What keeps you going day by day, how do you manage to cope despite the challenges as a business owner?
I am motivated when a young girl returns home and is able to support themselves and their families from the product, they make at Loozeele. I am even motivated to work harder by the youth in my community who believed that they can only make it when they migrate to the southern part to work in order to make ends meet and they face social, economic and health issues associated with the work, which makes the situation more dangerous. I am motived to give them hope, let them know that everything is possible if they are ready and willing to work for it. I want them to know that they could not choose who they are born to or where they came from, but they have the power to determine who they want to be, through Resilience, hope, and a lot of hard work.
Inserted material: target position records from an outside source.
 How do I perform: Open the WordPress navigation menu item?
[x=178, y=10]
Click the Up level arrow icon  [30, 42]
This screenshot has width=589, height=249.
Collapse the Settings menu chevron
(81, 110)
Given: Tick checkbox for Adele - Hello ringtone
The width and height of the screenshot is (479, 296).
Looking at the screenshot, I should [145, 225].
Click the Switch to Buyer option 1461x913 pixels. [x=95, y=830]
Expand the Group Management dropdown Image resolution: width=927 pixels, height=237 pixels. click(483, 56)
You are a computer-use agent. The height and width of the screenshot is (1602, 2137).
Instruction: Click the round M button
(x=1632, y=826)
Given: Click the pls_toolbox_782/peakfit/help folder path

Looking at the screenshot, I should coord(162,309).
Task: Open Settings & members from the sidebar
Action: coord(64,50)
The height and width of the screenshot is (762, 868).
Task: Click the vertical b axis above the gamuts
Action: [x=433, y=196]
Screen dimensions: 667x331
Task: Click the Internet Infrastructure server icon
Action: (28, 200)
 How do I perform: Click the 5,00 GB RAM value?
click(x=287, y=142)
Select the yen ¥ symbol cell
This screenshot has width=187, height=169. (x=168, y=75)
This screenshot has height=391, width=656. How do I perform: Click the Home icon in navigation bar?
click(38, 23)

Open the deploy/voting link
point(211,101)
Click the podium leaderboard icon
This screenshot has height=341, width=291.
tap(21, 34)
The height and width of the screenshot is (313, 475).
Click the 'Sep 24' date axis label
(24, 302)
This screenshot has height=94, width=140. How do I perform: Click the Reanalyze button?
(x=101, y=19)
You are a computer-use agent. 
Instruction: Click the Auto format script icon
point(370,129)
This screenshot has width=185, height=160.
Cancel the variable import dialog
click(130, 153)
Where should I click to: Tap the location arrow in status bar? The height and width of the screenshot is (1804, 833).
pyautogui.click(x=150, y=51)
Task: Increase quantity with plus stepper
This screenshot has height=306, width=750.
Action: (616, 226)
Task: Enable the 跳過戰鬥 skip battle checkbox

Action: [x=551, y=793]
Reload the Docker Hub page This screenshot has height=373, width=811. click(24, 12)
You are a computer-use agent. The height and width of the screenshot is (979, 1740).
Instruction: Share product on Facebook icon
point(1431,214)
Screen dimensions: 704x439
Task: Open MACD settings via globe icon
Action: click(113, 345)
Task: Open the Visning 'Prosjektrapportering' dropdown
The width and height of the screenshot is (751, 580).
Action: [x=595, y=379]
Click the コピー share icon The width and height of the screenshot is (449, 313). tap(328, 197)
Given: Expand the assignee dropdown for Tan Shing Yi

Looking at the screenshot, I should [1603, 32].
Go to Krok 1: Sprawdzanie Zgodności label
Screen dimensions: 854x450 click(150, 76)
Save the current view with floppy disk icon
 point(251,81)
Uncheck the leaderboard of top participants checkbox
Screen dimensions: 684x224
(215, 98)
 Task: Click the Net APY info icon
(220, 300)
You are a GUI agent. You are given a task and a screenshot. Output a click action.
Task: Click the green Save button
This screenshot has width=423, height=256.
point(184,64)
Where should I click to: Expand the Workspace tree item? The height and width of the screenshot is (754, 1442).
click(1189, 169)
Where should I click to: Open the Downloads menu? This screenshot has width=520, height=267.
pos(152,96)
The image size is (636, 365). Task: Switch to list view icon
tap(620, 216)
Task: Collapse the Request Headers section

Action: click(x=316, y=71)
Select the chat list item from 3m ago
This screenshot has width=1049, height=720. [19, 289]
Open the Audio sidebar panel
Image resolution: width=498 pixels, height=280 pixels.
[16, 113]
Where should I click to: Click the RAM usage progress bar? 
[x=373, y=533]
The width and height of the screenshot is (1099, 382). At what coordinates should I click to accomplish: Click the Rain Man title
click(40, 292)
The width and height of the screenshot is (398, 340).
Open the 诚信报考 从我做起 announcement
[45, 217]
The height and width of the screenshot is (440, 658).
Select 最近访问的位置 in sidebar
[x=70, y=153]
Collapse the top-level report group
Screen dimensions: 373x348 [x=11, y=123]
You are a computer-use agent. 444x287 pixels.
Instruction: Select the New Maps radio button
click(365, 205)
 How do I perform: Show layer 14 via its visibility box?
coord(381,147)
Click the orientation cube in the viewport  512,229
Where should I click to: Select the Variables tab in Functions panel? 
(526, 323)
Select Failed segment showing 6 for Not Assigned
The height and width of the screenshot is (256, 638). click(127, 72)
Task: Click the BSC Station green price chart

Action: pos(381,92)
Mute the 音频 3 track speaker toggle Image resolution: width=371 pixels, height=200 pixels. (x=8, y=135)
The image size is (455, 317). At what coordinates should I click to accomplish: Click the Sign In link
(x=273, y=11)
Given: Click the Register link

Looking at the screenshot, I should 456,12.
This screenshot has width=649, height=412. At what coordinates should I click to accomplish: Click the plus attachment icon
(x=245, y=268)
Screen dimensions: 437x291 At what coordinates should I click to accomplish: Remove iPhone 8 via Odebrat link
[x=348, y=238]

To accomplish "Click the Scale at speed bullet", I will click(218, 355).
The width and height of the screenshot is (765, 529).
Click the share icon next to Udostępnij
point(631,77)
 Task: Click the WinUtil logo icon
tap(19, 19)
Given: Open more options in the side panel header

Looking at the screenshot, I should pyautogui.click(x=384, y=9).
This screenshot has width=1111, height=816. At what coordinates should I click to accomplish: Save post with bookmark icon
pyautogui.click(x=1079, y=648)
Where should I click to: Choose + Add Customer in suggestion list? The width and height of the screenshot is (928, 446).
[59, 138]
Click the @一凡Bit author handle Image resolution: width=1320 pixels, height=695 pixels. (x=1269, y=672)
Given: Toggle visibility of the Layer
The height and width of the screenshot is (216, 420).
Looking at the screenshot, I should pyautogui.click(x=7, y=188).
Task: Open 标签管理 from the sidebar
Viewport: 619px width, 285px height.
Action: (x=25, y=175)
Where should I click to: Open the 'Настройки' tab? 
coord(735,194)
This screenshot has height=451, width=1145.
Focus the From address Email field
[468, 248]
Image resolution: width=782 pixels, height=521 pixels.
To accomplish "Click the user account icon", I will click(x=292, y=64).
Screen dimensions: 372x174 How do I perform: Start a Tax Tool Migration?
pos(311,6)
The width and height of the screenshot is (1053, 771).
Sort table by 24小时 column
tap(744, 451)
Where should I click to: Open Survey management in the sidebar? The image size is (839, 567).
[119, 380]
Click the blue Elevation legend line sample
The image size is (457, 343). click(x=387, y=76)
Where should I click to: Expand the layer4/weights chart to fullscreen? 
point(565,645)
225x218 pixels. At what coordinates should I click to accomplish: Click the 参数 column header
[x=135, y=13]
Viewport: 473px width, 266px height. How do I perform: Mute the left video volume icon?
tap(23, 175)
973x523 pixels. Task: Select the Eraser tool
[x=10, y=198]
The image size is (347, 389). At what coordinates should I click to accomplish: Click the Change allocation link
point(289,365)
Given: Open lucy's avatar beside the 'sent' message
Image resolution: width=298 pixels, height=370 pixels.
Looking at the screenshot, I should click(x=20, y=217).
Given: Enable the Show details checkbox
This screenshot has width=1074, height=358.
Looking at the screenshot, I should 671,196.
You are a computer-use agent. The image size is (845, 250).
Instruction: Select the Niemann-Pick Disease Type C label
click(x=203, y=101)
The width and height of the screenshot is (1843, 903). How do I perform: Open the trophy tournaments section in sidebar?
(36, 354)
Ten years from now, Agana envisions Loozeele Initiative as a household name that supports over a thousand young persons and produces different products from agricultural to lifestyle. “Loozeele will be making a greater impact on girls and women in the northern part of Ghana; providing scholarships and other career aspirations to young people in Ghana.” She says
What advice would you give to other youths out there?
For those who want to start a business, I will advise them to take a bold step and start it. When you don’t start it, it will look as if it is a lot of work to deal with, but when you start, you will learn along the way and improve your business. For those who are not starting a business, I will ask them to support those who are, we need to support each other to make an impact.